Fortress under Mr. Briger first bought bitcoin in 2013, when it was still a fringe technology used mainly in the darker corners of web commerce. By the time the SoftBank acquisition was completed, Fortress’s bitcoin holdings were worth more than $150 million.

Mr. Briger declined to comment through a spokesman.

Mr. Son built SoftBank mostly on long-term technology investments and used his record to launch the $100 billion SoftBank Vision Fund. The fund, backed by the government investment fund of Saudi Arabia, owns big stakes in Uber Technologies Inc. and WeWork Cos., and has been credited with driving up valuations of some of the biggest private technology companies.


The Vision Fund is facing a test of its success with the coming initial public offering of Uber, which is aiming for a valuation of as much as $100 billion, below previous expectations but still above where the fund invested.

Mr.
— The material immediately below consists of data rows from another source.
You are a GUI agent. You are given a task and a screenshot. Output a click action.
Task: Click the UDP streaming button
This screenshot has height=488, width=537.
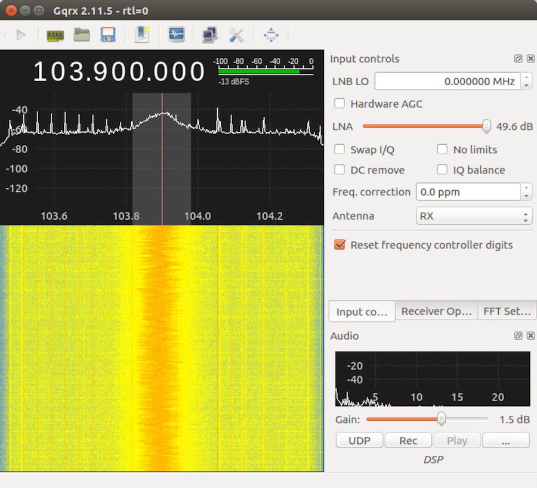[359, 440]
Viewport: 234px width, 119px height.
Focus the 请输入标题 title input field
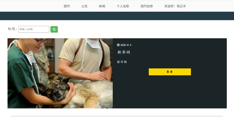tap(34, 29)
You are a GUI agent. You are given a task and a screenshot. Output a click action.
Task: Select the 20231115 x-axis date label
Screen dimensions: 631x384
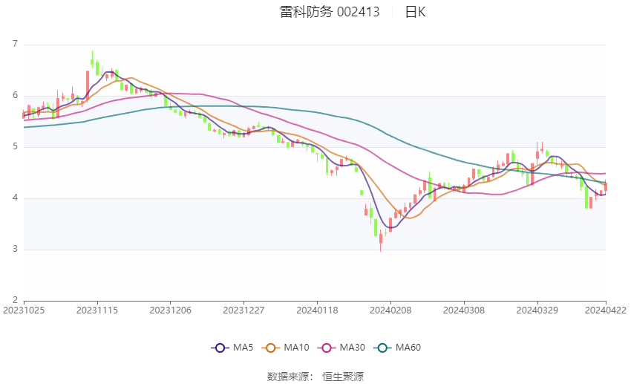tap(97, 310)
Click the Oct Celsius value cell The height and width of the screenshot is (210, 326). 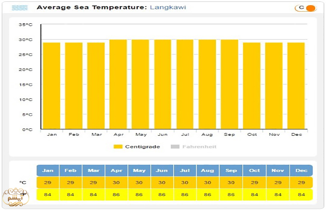[253, 182]
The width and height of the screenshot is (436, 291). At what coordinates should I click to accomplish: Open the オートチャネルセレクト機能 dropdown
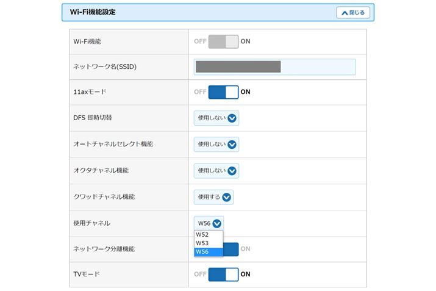pyautogui.click(x=216, y=145)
Son normally has free rein over the fund’s spending, but in December his backers in the Vision Fund balked at a planned $16 billion investment in WeWork that would have given the fund a majority stake in the money-losing co-working startup. Their concerns were about the price, which would have valued WeWork at $36 billion, and  
about whether the company would suffer big losses if the economy turned down.Soon after, the fund scaled back its investment to $2 billion.
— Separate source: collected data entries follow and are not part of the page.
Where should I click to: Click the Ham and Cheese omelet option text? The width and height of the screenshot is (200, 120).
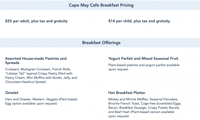[16, 99]
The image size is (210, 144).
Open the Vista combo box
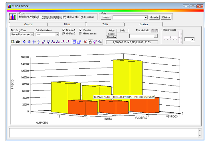pyautogui.click(x=130, y=18)
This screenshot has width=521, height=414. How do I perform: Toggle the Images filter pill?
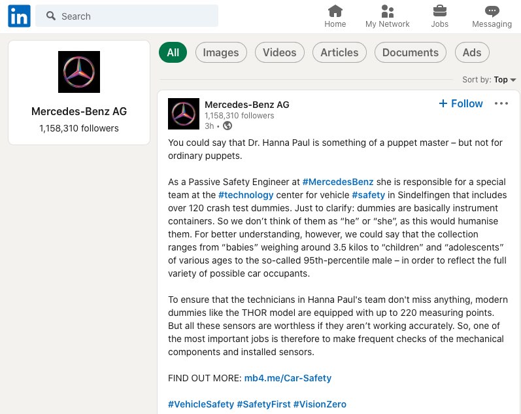221,52
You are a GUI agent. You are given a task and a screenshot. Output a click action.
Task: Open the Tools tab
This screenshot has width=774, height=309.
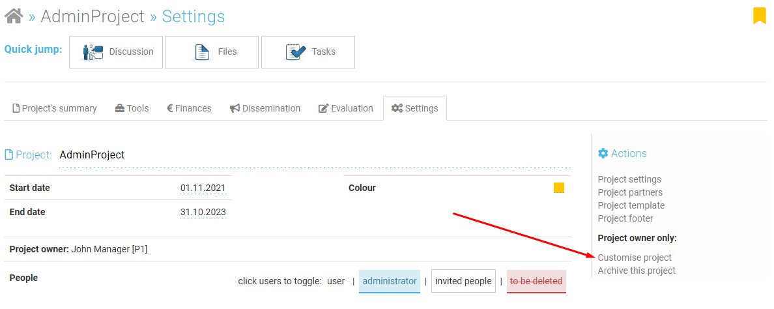(132, 108)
Even as it looks ahead to futuristic technology, SoftBank’s most immediate problem is its controlling stake in U.S. mobile-phone company Sprint Corp. The 2013 deal for the stake has weighed down the conglomerate with debt, limiting its investing options.

Last week The Wall Street Journal reported that the proposed merger of Sprint and T-Mobile had been challenged by U.S. Justice Department staff lawyers, who expressed concerns that the deal would threaten competition.

Sprint, hoping for approval of the all-stock transaction, said in a regulatory filing last week: “Sprint is in a very difficult situation that is only getting worse. Sprint is not on a sustainable competitive path.”